A new law doubling the jail term for assaulting police officers will hopefully reduce the level of attacks, Gloucestershire Police Federation, has said.

Recent Home Office figures show that 196 officers suffered an assault in the county last year.

The Protect the Protectors Bill has now gained Royal Assent and Sarah Johnson, Chair of Gloucestershire Police Federation, said officers are now quite correctly no longer accepting assaults as ‘just part of the job.’  

“The Bill becoming law is a start and a huge step forward and hopefully it will have an impact,” she said.

“One assault on an officer is too much,” she added, “and we are fortunate in Gloucestershire that we haven’t had such high levels of significant assaults.
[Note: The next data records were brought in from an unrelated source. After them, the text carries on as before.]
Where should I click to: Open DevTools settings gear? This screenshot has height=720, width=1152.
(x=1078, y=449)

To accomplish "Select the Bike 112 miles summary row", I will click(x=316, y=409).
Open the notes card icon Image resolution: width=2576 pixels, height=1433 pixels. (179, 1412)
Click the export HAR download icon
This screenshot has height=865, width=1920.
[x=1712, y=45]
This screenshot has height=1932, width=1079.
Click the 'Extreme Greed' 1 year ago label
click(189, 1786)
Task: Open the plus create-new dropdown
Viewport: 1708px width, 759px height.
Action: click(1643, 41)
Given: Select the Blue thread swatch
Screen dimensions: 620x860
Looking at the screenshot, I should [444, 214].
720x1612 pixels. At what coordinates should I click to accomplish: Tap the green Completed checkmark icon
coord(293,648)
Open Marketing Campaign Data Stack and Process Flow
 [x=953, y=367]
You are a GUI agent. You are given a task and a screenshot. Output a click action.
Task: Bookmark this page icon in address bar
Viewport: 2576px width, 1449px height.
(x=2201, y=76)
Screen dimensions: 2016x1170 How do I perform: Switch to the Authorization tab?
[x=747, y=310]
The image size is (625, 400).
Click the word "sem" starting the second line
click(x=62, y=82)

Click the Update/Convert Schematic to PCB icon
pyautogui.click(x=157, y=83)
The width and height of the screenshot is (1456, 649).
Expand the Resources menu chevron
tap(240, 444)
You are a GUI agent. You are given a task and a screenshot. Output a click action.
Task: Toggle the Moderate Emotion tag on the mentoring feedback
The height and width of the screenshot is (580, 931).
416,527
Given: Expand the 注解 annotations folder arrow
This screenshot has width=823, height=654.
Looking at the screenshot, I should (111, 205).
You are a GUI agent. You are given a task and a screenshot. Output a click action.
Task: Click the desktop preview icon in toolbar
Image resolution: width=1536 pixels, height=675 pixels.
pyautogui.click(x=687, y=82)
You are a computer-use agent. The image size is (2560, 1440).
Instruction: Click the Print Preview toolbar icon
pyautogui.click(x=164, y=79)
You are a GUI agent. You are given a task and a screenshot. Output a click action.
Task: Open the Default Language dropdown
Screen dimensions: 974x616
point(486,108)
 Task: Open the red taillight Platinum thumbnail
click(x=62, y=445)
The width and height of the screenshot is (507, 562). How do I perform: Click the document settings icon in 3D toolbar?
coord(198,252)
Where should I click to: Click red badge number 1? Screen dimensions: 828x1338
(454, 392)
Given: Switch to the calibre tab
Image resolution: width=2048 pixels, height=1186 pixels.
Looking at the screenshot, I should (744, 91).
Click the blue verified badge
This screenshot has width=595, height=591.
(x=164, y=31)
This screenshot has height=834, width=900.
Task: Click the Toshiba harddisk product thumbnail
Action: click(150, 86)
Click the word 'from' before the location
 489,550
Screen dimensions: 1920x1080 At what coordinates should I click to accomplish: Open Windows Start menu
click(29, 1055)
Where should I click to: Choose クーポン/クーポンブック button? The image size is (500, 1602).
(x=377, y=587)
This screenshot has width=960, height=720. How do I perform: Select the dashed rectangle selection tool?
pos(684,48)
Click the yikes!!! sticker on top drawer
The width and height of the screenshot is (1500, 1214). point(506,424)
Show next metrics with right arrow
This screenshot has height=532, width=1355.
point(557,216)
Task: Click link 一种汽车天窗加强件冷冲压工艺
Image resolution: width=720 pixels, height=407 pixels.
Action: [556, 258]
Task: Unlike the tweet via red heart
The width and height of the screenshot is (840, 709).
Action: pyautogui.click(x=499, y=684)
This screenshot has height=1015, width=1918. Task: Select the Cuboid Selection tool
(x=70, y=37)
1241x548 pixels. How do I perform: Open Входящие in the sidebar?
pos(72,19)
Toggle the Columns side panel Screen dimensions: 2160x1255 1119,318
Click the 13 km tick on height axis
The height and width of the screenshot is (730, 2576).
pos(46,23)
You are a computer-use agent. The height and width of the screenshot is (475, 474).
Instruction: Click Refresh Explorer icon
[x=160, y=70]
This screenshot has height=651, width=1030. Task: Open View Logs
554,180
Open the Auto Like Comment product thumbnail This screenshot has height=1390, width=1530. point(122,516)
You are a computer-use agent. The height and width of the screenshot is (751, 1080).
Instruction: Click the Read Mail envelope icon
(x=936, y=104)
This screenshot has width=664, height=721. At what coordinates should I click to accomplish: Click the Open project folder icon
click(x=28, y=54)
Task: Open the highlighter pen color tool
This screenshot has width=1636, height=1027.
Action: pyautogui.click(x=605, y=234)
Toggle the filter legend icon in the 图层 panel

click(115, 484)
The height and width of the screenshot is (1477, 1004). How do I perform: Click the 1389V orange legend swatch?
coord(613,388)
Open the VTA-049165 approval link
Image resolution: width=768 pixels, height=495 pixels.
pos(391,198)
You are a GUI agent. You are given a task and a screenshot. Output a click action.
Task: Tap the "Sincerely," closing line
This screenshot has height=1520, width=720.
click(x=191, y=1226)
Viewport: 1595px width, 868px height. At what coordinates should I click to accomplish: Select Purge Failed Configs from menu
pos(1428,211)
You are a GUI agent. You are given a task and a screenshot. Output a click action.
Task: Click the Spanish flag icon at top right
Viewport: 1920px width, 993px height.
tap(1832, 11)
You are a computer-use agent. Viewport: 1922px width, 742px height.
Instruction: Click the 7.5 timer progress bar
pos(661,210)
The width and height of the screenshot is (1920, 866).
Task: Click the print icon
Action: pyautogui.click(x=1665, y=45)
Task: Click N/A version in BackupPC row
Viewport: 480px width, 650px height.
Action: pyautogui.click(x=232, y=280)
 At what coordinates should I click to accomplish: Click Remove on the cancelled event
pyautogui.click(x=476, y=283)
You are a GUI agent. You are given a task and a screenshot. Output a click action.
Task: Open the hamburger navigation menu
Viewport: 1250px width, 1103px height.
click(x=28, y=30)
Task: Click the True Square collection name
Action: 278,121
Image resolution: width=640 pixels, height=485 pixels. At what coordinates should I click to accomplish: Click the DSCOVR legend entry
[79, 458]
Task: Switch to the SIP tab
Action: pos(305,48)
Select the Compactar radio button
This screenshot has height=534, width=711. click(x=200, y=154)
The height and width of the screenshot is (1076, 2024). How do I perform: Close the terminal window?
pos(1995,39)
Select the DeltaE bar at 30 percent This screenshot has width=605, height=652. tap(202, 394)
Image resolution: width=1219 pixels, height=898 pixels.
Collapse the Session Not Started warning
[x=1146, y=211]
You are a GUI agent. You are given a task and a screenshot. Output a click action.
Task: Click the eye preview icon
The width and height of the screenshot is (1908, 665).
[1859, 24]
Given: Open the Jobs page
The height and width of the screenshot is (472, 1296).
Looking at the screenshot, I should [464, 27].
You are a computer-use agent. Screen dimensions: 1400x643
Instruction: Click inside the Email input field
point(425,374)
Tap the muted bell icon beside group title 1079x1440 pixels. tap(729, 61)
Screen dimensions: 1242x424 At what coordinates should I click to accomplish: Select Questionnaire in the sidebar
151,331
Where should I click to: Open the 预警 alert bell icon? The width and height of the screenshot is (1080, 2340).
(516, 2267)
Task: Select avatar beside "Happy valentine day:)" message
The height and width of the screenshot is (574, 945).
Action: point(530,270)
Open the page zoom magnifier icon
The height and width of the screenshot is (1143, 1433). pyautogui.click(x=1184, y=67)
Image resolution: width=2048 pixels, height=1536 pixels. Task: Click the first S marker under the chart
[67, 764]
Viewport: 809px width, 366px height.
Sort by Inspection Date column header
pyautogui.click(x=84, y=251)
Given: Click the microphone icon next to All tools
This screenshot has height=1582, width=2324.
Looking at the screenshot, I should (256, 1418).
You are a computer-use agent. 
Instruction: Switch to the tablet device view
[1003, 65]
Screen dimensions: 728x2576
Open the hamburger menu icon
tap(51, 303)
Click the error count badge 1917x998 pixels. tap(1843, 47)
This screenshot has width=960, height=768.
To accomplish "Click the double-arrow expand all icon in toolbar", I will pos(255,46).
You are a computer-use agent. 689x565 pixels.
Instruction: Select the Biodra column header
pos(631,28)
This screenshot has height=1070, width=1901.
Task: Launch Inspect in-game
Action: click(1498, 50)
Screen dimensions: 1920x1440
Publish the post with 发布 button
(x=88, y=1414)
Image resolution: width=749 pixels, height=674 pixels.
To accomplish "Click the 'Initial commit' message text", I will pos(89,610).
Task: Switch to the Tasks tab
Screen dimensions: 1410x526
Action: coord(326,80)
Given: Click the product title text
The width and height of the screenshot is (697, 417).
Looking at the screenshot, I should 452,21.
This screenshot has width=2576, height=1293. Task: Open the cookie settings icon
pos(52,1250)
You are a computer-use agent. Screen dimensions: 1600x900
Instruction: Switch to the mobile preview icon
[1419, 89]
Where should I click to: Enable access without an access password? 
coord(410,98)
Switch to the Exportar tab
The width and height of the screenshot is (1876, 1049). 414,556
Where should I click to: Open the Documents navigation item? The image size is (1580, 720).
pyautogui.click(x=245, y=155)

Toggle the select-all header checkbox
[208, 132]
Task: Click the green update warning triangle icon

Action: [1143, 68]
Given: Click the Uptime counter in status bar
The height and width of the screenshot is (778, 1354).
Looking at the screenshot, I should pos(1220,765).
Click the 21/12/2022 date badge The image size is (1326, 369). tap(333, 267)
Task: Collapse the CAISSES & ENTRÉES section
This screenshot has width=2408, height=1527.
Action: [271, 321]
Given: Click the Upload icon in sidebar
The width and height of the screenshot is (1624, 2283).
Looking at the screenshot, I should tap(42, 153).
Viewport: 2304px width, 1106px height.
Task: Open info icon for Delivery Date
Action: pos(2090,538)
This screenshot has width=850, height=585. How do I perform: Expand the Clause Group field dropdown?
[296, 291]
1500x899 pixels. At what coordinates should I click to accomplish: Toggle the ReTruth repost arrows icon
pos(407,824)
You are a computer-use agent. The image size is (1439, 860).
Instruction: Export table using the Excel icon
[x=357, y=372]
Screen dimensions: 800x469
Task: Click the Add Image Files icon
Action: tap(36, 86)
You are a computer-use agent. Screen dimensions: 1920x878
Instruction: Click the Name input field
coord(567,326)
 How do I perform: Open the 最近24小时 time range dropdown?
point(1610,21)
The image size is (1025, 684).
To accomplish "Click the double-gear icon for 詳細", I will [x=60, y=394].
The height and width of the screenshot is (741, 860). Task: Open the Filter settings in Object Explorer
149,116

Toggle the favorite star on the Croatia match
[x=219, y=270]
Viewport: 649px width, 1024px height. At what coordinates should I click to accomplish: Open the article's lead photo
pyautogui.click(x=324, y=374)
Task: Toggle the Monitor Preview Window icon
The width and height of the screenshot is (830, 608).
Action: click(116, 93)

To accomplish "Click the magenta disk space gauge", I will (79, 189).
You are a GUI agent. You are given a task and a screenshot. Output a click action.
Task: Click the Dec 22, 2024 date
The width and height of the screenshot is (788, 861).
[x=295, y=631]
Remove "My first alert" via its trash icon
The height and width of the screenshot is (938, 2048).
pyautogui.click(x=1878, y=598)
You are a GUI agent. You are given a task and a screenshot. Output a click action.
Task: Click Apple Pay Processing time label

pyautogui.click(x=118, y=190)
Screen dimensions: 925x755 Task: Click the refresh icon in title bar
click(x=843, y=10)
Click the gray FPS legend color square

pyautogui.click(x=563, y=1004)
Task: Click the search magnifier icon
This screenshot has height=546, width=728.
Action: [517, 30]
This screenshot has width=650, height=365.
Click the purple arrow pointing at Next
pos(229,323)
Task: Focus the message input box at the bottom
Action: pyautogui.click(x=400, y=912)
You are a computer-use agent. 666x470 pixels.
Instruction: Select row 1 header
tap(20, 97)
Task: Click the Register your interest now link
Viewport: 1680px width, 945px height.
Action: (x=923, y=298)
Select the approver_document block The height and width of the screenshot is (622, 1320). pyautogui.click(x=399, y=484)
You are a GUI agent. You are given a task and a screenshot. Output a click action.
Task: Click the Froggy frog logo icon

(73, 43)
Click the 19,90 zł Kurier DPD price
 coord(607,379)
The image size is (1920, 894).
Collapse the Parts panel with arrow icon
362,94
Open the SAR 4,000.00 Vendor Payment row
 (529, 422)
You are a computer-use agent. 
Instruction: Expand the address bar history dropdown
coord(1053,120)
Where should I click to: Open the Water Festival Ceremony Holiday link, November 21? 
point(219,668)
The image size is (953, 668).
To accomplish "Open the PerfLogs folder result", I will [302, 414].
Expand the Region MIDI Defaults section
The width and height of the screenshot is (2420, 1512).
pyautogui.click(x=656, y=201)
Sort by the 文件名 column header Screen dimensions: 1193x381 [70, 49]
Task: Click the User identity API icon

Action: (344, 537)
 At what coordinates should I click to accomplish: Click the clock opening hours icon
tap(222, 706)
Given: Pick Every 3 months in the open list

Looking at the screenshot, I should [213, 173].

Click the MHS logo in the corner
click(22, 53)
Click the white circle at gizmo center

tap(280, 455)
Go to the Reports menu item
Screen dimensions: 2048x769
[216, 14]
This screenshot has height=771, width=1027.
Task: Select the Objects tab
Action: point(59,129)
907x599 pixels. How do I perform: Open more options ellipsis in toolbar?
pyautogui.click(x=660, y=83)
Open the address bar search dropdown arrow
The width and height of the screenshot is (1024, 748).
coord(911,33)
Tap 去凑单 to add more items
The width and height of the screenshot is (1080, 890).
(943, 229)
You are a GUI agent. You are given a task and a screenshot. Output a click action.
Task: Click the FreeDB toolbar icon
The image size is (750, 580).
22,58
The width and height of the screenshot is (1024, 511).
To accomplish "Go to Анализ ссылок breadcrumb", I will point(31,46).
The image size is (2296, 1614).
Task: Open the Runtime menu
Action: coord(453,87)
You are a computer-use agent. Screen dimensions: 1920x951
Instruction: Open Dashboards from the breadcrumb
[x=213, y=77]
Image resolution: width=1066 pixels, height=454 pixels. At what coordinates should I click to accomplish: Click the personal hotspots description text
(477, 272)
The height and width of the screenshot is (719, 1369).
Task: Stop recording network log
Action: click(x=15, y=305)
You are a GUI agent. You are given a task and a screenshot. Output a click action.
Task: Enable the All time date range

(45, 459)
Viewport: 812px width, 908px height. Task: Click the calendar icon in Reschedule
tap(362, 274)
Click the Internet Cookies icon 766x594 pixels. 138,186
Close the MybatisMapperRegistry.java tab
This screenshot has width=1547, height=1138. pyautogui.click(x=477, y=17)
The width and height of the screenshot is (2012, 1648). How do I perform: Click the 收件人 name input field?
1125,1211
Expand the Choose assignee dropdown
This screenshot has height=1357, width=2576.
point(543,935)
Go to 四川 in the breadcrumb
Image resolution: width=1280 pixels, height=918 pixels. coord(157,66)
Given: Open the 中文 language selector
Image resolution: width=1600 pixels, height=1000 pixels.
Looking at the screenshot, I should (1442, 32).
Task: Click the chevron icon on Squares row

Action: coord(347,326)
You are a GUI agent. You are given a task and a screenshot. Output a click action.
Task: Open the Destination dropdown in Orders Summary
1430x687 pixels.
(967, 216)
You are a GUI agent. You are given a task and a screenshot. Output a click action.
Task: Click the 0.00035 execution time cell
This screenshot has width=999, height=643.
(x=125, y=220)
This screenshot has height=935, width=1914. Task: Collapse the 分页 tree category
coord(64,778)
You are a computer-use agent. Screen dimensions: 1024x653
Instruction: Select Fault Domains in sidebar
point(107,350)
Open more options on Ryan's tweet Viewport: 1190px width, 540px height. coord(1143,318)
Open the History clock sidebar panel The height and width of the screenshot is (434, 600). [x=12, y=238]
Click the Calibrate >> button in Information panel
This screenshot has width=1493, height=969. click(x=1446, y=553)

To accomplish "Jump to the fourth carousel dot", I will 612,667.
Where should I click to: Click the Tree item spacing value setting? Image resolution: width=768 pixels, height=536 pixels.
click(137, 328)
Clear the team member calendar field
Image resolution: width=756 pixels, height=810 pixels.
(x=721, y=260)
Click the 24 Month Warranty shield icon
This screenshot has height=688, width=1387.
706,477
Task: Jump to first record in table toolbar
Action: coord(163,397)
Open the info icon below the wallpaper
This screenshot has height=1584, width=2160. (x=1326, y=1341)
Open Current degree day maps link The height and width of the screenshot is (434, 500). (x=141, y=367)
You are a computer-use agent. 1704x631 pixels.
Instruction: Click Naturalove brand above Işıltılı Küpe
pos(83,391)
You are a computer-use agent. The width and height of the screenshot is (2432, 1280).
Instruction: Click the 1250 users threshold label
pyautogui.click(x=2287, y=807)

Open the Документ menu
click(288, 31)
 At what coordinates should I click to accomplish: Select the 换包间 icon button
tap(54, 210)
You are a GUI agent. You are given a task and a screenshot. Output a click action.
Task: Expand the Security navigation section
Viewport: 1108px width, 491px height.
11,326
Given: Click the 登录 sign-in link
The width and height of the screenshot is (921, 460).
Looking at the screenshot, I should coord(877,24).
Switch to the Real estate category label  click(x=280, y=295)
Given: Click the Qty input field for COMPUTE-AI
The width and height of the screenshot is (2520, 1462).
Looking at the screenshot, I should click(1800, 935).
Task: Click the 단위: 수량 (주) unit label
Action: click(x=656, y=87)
“There’s been a bit of a cultural shift – many officers may have previously seen it as part of the job and would have just got on with it.

“But there’s certainly more awareness around reporting assaults here.”

Body worn video is a useful deterrent in officers’ PPE, she added, and plans are in place to improve access to it for every shift.

“People can see straight away they are being videoed and that is a deterrent in itself,” she said.

“There will be more BWV for Gloucestershire officers although we are not quite there yet.”

In Gloucestershire every assault on an officer is drawn to the attention of senior managers, she said.

“It means there is more awareness. Stories about there being some gaps in terms of following our seven-point plan whereby individuals don’t take their own statements, they are given somebody to look after them, they don’t have to deal with the perpetrator and all of those things are few and far between, so things are definitely improving.

“The most important thing is for our colleagues and members to actually record and not let things slip.

“Unless we have the true facts and statistics we can’t work with them and say, ‘Actually this is not right. You might accept it but you shouldn’t expect your colleagues to accept it’.”